Aux mains de l'ennemi
- Mars. Le 21, il est arrêté à Brive-la-Gaillarde. Il a été dénoncé pour marché noir par un voisin.
Arrestation du 21 mars[5]Non loin de la maison de Lamorie, où les arrestations vont avoir lieu, il y a un nommé Dufour, qui réside avec son épouse dans une petite maison. Ce Dufour est un milicien et les allées et venues dans la maison de Lamorie ont attiré ses regards.
- « Je crois bien, dit-il à sa femme, que nous avons des voisins qui font un trafic de marché noir. »
Devenant de plus en plus soupçonneux, il va rendre visite un jour au dénommé Walter, chef du SD à Brive et lui fait part de ses soupçons. Ce dernier, tristement connu à Brive pour sa cruauté, est beaucoup plus intéressé par l'arrestation de quelques « terroristes » que de quelques trafiquants.

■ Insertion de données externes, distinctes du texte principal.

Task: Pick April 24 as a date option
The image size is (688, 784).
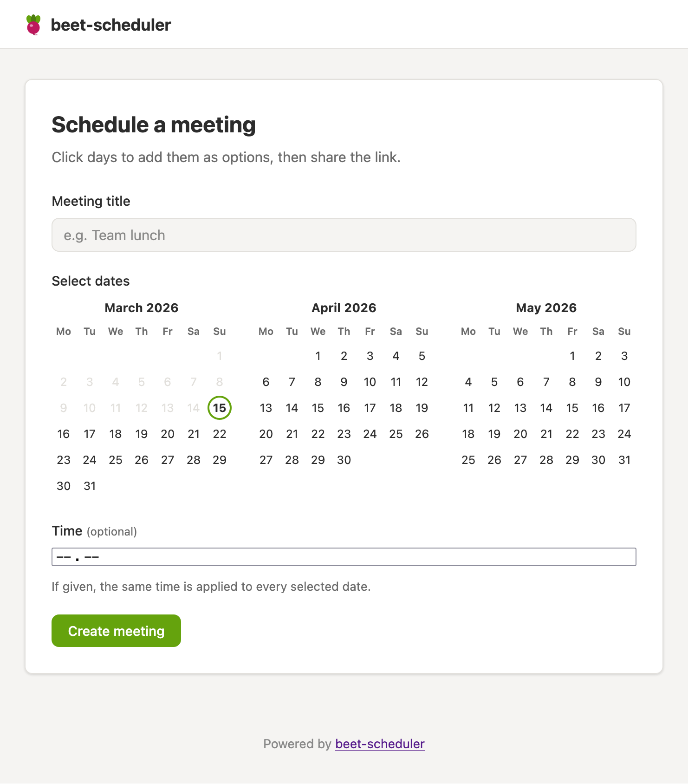Action: point(370,434)
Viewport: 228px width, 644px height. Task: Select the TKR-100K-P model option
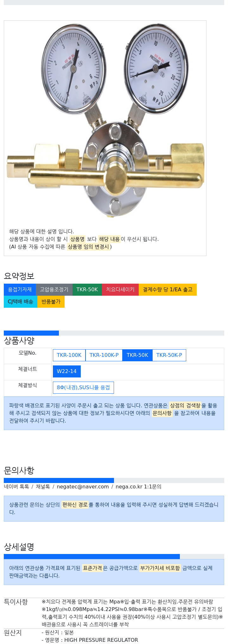coord(104,355)
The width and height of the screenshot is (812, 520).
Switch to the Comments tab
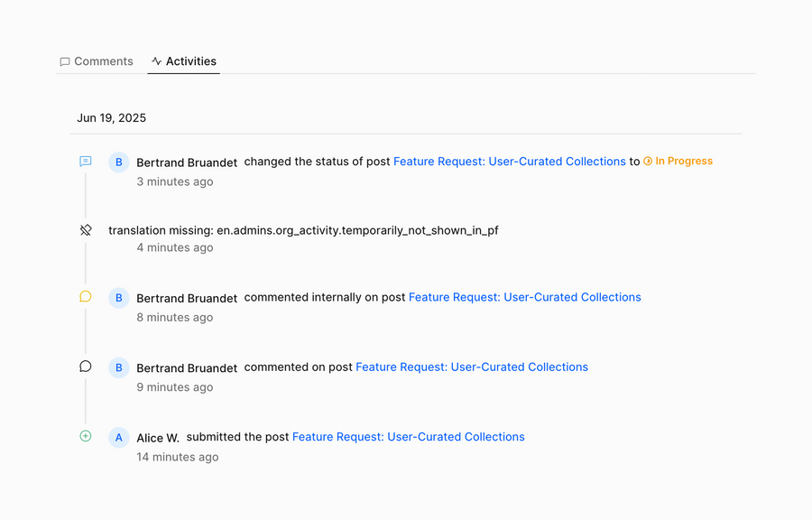(x=97, y=61)
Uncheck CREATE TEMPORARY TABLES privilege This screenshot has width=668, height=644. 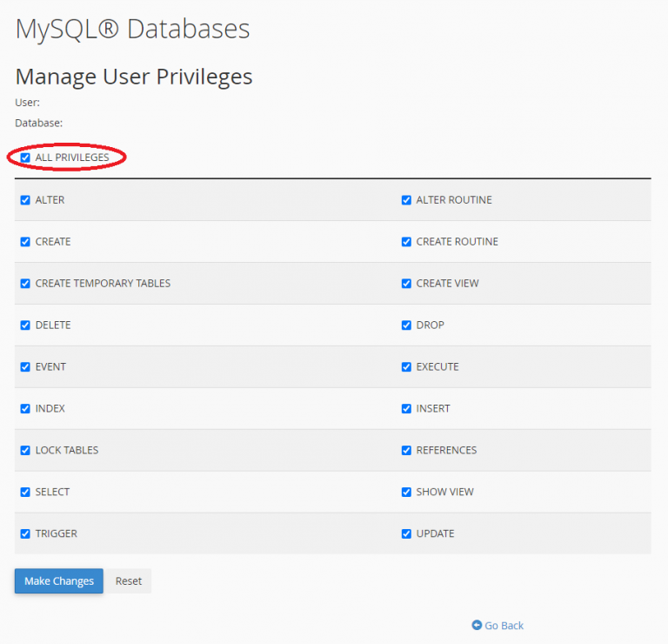[25, 284]
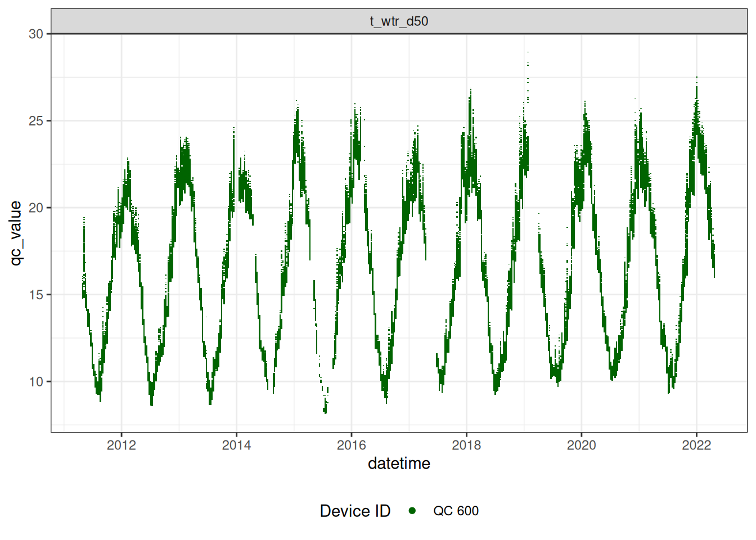Click the final data point after 2022

tap(714, 275)
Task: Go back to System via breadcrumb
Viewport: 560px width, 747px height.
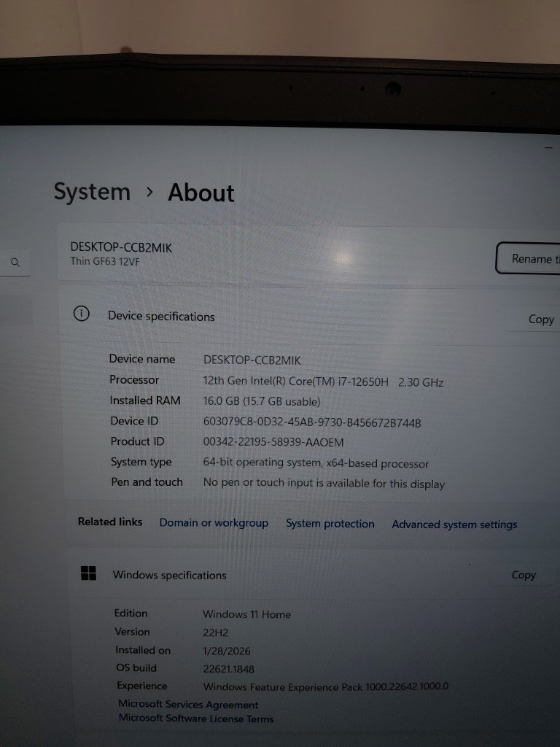Action: pos(92,192)
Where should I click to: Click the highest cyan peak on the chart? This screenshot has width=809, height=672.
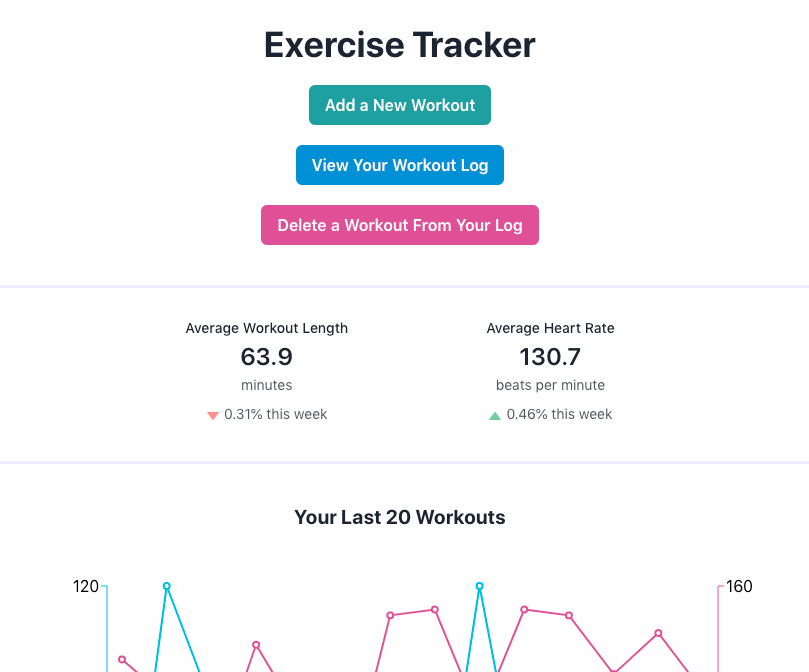coord(168,585)
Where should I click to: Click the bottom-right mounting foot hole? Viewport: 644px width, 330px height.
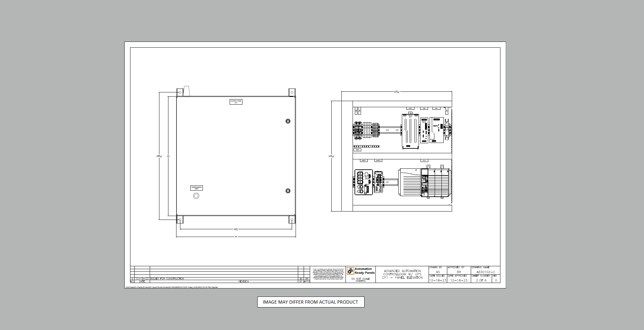[x=292, y=220]
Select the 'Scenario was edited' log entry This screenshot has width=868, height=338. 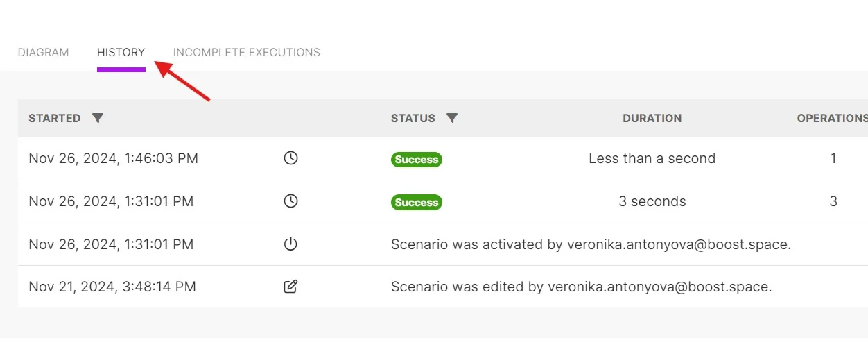(443, 287)
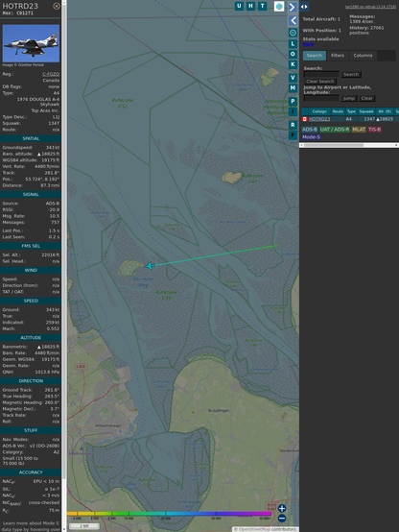Zoom out with the minus icon
Image resolution: width=399 pixels, height=532 pixels.
[282, 519]
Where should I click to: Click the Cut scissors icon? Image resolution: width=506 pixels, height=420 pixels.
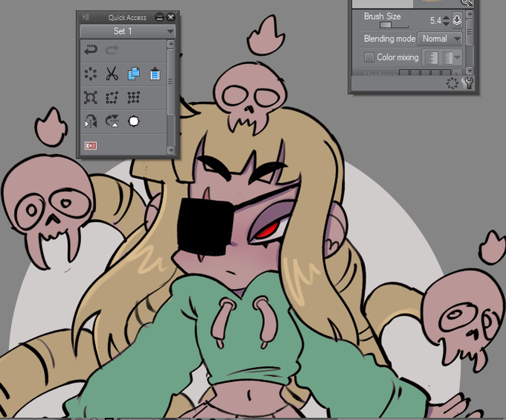112,74
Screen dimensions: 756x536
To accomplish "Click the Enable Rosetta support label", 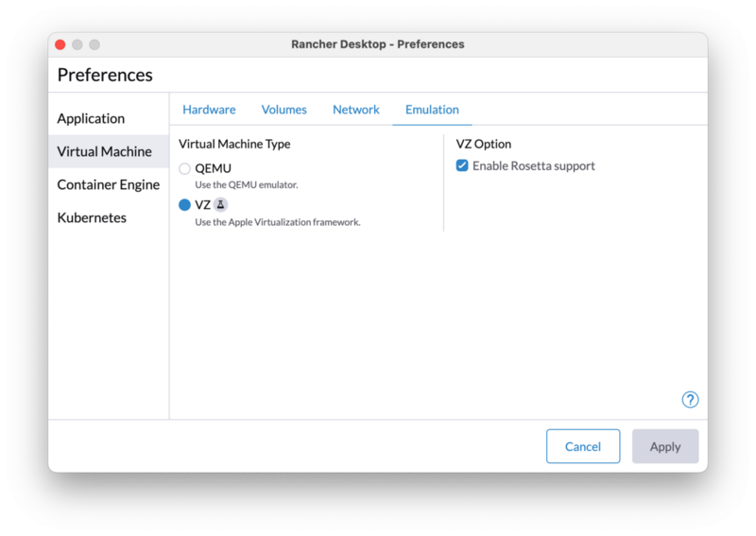I will pos(533,166).
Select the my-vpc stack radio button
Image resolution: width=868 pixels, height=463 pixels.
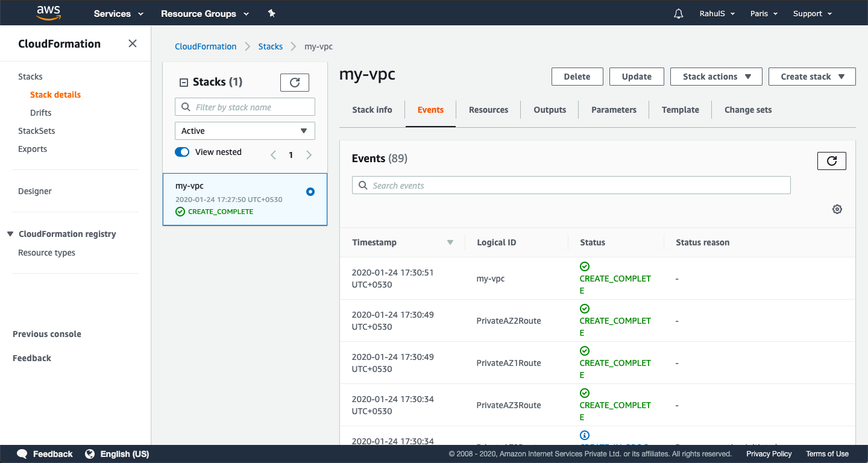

Le 21 mars, deux heures après le départ de son second Jacques Poirier à qui il a accordé quelques jours pour aller voir ses parents en Savoie, Harry est à la villa de Lamorie (171, route de Tulle, à Brive-la-Gaillarde), au premier étage, avec Louis Bertheau qui établit le contact radio avec Londres. Delsanti et Roland Malraux sont assis autour de la table et devisent calmement. Harry surveille à la fenêtre, mais relâche probablement son attention quelques minutes. Car...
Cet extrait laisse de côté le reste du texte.